Whats new in Lucene / Solr 4.0
The release 4.0 is one of the important milestone for Lucene and Solr. It has lot of new features and performance important. Few important ones are highliggted in this article.
- ColumnStrideFields: DocValues are stored on a per-document basis where each documents field can hold exactly one value of a given type.
- Facet search, this feature was already available in Solr. It is now integrated to Lucene.
- With flexible indexing it is now possible for an application to create its own postings codec, to alter how fields, terms, docs and positions are encoded into the index.
- Added a variety of different relevance ranking systems to Lucene.
- Added a Codec implementation that works with append-only filesystems (such as e.g. Hadoop DFS).
- Added DirectSpellChecker, which retrieves correction candidates directly from the term dictionary using levenshtein automata.
- Indexed terms are no longer UTF-16 char sequences, instead terms can be any binary value encoded as byte arrays. By default, text terms are now encoded as UTF-8 bytes.

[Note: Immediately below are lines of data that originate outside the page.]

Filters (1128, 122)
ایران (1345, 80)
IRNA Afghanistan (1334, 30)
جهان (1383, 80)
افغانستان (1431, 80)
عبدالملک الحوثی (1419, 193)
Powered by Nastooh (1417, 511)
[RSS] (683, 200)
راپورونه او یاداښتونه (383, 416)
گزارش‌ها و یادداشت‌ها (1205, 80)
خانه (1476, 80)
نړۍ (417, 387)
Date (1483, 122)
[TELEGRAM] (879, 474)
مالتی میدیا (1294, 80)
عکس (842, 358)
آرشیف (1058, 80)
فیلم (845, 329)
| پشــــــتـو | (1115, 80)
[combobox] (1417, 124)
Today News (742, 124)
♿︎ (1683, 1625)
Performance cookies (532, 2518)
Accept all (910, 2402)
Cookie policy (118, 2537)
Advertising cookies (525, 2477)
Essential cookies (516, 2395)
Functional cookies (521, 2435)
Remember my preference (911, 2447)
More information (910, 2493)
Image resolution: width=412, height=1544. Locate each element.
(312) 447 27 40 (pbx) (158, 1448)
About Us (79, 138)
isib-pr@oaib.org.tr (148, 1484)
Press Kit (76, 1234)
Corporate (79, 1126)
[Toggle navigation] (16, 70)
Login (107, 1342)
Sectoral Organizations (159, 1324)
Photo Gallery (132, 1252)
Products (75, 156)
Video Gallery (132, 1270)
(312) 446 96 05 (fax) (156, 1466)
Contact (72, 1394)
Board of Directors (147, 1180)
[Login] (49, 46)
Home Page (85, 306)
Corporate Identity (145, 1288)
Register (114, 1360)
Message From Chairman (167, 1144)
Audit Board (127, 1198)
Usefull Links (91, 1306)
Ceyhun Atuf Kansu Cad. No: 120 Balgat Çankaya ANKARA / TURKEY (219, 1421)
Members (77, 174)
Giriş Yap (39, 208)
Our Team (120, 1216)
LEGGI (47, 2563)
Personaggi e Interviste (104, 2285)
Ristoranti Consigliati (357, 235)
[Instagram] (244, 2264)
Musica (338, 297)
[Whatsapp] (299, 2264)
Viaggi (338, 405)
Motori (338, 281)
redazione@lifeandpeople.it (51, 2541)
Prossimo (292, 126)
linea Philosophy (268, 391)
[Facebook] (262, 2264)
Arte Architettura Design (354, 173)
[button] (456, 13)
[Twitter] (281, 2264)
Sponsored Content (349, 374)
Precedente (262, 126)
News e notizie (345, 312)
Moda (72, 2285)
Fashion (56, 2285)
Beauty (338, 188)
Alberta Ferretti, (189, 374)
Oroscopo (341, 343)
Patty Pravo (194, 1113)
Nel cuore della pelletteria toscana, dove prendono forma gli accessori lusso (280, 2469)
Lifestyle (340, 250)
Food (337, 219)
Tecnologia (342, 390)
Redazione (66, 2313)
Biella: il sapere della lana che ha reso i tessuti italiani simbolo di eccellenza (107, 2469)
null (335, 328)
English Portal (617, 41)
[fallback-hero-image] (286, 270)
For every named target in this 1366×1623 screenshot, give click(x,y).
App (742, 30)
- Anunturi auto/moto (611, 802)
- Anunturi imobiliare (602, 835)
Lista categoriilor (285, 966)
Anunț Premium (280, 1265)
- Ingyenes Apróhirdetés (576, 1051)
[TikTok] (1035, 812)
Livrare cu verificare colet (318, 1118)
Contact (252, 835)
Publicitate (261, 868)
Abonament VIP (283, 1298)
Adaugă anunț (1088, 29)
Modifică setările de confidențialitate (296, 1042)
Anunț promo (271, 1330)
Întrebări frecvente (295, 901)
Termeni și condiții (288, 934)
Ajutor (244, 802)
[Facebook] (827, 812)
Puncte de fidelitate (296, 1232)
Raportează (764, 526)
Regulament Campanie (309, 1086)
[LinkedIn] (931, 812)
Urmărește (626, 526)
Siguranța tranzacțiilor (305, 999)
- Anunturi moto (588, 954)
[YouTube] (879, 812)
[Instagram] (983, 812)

- Substantially faster performance when using a Filter during searching.
- FuzzyQuery is 100-200 times faster than in past releases.
- Added index statistics such as the number of tokens for a term or field, number of postings for a field, and number of documents with a posting for a field.
- Added RegexpQuery support to contrib/queryparser.
Solr 4.0-alpha includes more NoSQL features for those using Solr as a primary data store.
- Distributed indexing designed from the ground up for near real-time (NRT) and NoSQL features such as realtime-get, optimistic locking, and durable updates.
- High availability with no single points of failure.
- Apache Zookeeper integration for distributed coordination and cluster metadata and configuration storage.
- Updates sent to any node in the cluster and are automatically forwarded to the correct shard and replicated to multiple nodes for redundancy.
- Queries sent to any node automatically perform a full distributed search across the cluster with load balancing and fail-over.
- A transaction log ensures that even uncommitted documents are never lost.
- Real-time Get – The ability to quickly retrieve the latest version of a document, without the need to commit or open a new searcher.
- Atomic updates - the ability to add, remove, change, and increment fields of an existing document without having to send in the complete document again.
- Pivot Faceting – Multi-level or hierarchical faceting where the top constraints for one field are found for each top constraint of a different field.
- Pseudo-Join functionality – The ability to select a set of documents based on their relationship to a second set of documents.
- A brand new web admin interface, including support for SolrCloud.